SET TASK
Render the items from their first line through the line that contains "Régions (154, 81)" as a JSON list of strings, one string per line, leaving out blank lines.

-- START --

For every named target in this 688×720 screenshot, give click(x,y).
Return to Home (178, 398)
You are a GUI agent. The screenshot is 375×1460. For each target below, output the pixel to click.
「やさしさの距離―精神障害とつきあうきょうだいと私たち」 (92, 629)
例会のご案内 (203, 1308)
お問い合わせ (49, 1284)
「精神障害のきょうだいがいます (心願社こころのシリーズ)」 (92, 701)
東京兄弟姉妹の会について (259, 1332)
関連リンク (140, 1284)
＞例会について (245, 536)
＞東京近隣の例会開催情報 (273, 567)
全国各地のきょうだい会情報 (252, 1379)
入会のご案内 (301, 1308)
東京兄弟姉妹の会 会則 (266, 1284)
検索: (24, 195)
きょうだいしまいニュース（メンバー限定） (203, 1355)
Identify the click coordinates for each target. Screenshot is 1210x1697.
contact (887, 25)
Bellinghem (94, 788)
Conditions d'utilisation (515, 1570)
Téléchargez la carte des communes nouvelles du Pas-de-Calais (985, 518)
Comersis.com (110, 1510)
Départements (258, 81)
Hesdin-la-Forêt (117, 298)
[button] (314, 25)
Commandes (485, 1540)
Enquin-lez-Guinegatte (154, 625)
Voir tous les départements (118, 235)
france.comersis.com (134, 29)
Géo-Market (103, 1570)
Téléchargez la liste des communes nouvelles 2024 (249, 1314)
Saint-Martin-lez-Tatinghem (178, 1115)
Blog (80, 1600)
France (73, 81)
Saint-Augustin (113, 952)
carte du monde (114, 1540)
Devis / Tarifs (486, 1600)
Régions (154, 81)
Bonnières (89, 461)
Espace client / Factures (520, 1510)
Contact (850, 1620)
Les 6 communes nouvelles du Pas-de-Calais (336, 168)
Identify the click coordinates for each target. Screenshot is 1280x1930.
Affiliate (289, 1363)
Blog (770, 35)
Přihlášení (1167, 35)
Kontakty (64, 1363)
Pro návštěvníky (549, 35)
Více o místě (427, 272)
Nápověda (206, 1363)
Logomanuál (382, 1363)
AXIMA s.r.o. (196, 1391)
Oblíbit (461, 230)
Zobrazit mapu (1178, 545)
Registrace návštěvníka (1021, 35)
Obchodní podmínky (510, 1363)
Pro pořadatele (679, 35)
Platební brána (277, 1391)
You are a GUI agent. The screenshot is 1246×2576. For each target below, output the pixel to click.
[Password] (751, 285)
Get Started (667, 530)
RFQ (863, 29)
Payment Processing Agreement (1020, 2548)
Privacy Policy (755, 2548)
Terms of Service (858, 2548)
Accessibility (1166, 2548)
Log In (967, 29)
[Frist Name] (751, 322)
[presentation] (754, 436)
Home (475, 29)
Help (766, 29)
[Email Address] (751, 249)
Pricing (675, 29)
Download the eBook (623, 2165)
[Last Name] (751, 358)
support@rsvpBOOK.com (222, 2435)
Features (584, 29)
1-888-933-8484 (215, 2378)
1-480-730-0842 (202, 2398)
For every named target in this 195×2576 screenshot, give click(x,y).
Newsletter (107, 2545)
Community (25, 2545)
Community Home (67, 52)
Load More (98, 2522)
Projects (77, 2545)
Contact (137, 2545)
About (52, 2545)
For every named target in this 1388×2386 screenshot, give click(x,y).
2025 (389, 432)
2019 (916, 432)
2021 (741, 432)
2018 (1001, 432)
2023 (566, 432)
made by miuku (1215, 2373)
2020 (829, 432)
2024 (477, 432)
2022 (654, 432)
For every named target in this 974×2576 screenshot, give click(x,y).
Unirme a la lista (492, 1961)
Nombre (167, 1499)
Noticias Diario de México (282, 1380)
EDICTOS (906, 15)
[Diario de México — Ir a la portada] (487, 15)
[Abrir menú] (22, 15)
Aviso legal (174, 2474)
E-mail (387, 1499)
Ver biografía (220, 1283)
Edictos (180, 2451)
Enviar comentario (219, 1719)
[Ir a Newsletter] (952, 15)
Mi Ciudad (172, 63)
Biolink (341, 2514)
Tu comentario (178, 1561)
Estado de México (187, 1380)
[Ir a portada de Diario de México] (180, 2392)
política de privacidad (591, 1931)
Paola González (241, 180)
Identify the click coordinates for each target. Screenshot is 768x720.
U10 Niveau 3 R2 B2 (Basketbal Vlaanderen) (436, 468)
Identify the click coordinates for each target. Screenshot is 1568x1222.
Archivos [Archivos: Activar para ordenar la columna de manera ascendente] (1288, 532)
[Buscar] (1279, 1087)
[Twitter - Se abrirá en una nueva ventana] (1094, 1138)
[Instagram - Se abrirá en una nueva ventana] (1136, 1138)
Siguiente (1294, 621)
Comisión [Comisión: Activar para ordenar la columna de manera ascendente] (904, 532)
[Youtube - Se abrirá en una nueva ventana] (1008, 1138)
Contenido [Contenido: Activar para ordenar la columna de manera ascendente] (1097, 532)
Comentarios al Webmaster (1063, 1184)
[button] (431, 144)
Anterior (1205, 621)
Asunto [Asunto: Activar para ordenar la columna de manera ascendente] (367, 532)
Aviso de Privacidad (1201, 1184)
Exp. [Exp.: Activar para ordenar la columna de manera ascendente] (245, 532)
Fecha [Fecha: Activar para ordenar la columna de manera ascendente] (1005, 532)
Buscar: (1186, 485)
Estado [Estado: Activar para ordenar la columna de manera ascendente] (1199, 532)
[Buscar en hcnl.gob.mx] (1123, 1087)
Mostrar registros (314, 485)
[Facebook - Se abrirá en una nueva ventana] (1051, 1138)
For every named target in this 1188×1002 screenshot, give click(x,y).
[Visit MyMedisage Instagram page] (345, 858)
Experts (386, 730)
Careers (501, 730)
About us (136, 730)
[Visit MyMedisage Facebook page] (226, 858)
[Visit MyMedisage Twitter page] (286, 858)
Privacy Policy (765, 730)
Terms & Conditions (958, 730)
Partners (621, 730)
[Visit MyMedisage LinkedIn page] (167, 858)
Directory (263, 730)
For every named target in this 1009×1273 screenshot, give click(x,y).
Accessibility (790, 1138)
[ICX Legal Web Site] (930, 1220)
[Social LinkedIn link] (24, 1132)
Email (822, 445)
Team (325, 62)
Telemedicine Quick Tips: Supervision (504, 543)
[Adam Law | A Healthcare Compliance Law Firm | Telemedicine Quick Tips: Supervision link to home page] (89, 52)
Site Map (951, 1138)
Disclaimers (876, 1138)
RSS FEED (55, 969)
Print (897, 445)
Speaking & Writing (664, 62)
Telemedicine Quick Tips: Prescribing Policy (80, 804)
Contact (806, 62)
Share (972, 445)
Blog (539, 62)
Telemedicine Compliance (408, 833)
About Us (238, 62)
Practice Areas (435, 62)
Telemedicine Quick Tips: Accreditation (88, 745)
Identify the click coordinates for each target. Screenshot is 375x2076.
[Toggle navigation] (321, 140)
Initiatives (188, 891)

-- END --

RESULT
[
  "For every named target in this 688×720 screenshot, give click(x,y).",
  "Return to Home (178, 398)",
  "You are a GUI agent. The screenshot is 375×1460. For each target below, output the pixel to click.",
  "「やさしさの距離―精神障害とつきあうきょうだいと私たち」 (92, 629)",
  "例会のご案内 (203, 1308)",
  "お問い合わせ (49, 1284)",
  "「精神障害のきょうだいがいます (心願社こころのシリーズ)」 (92, 701)",
  "東京兄弟姉妹の会について (259, 1332)",
  "関連リンク (140, 1284)",
  "＞例会について (245, 536)",
  "＞東京近隣の例会開催情報 (273, 567)",
  "全国各地のきょうだい会情報 (252, 1379)",
  "入会のご案内 (301, 1308)",
  "東京兄弟姉妹の会 会則 (266, 1284)",
  "検索: (24, 195)",
  "きょうだいしまいニュース（メンバー限定） (203, 1355)",
  "Identify the click coordinates for each target. Screenshot is 1210x1697.",
  "contact (887, 25)",
  "Bellinghem (94, 788)",
  "Conditions d'utilisation (515, 1570)",
  "Téléchargez la carte des communes nouvelles du Pas-de-Calais (985, 518)",
  "Comersis.com (110, 1510)",
  "Départements (258, 81)",
  "Hesdin-la-Forêt (117, 298)",
  "[button] (314, 25)",
  "Commandes (485, 1540)",
  "Enquin-lez-Guinegatte (154, 625)",
  "Voir tous les départements (118, 235)",
  "france.comersis.com (134, 29)",
  "Géo-Market (103, 1570)",
  "Téléchargez la liste des communes nouvelles 2024 (249, 1314)",
  "Saint-Martin-lez-Tatinghem (178, 1115)",
  "Blog (80, 1600)",
  "France (73, 81)",
  "Saint-Augustin (113, 952)",
  "carte du monde (114, 1540)",
  "Devis / Tarifs (486, 1600)",
  "Régions (154, 81)"
]